» **EXERCISE**
Copy the text of every item below word for word, leaving out the pictures.

### RECORDS FOR THIS TASK

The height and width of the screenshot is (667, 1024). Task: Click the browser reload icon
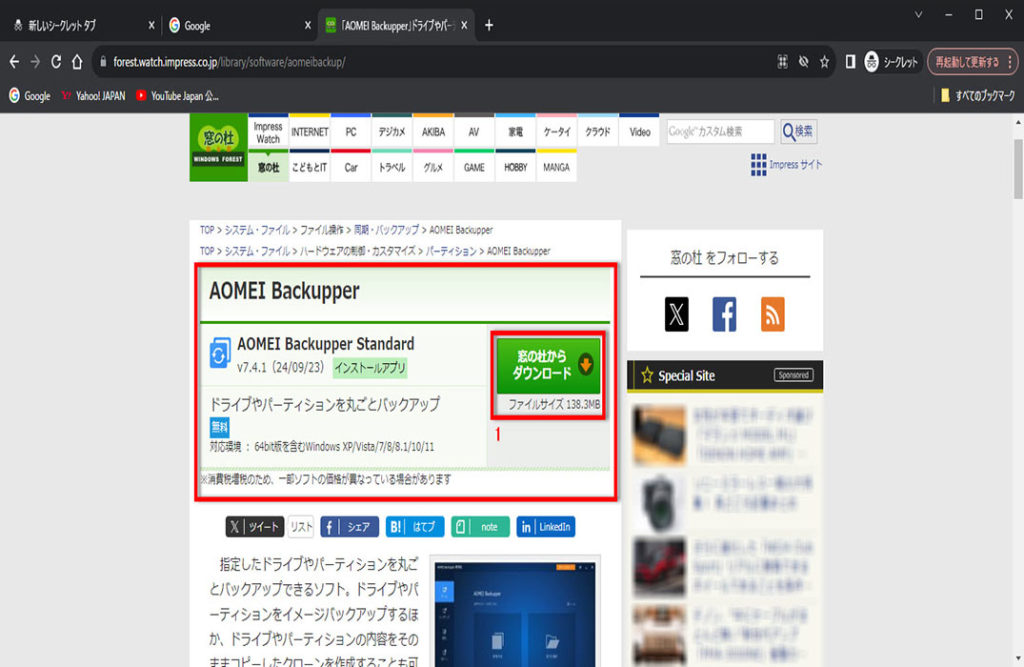coord(56,62)
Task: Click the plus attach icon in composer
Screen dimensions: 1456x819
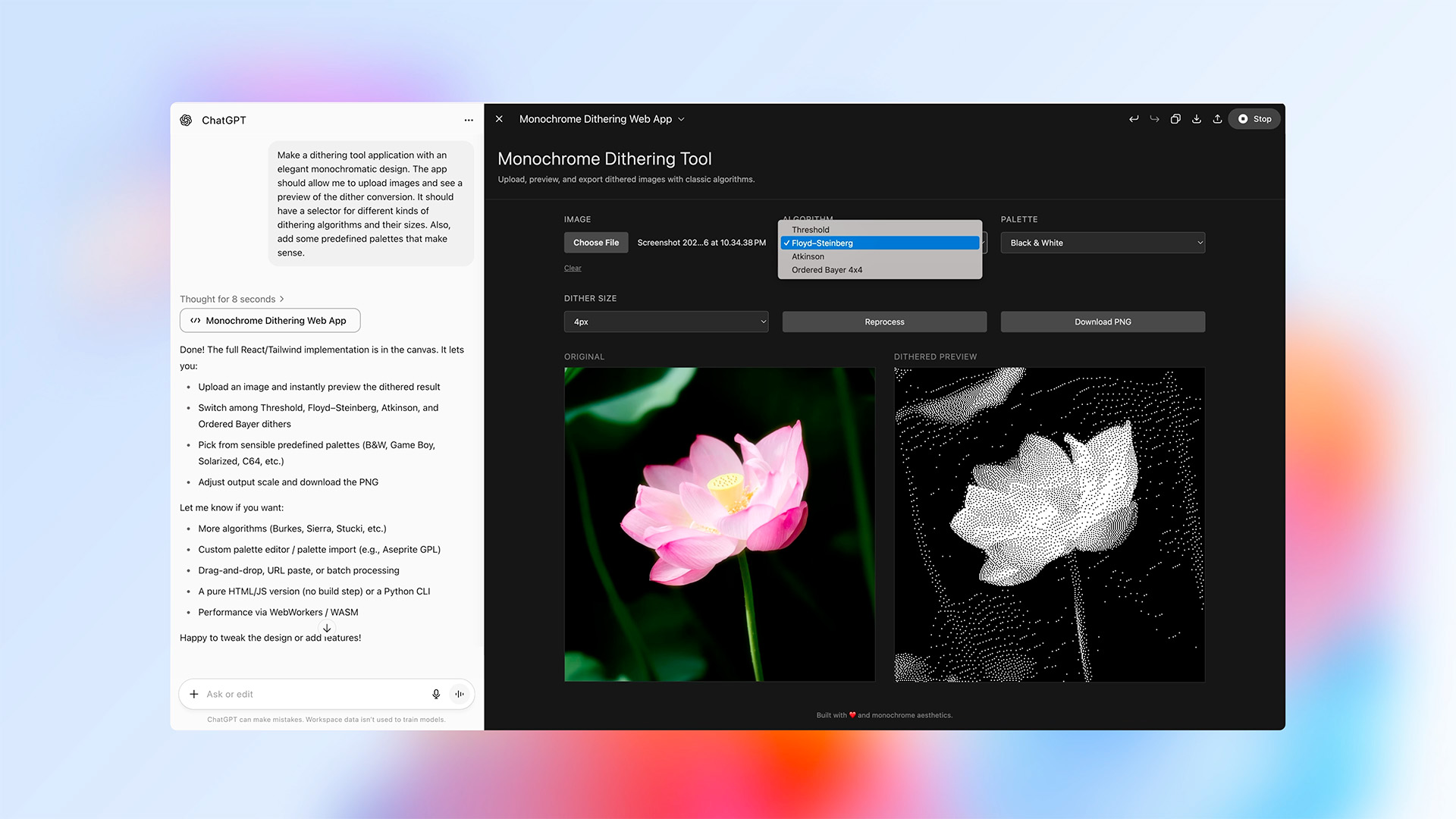Action: 194,694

######

» **EXERCISE OUTPUT**
The height and width of the screenshot is (667, 1024). Task: Click the browser reload icon
coord(56,62)
Task: Click the plus attach icon in composer
Screen dimensions: 1456x819
Action: 194,694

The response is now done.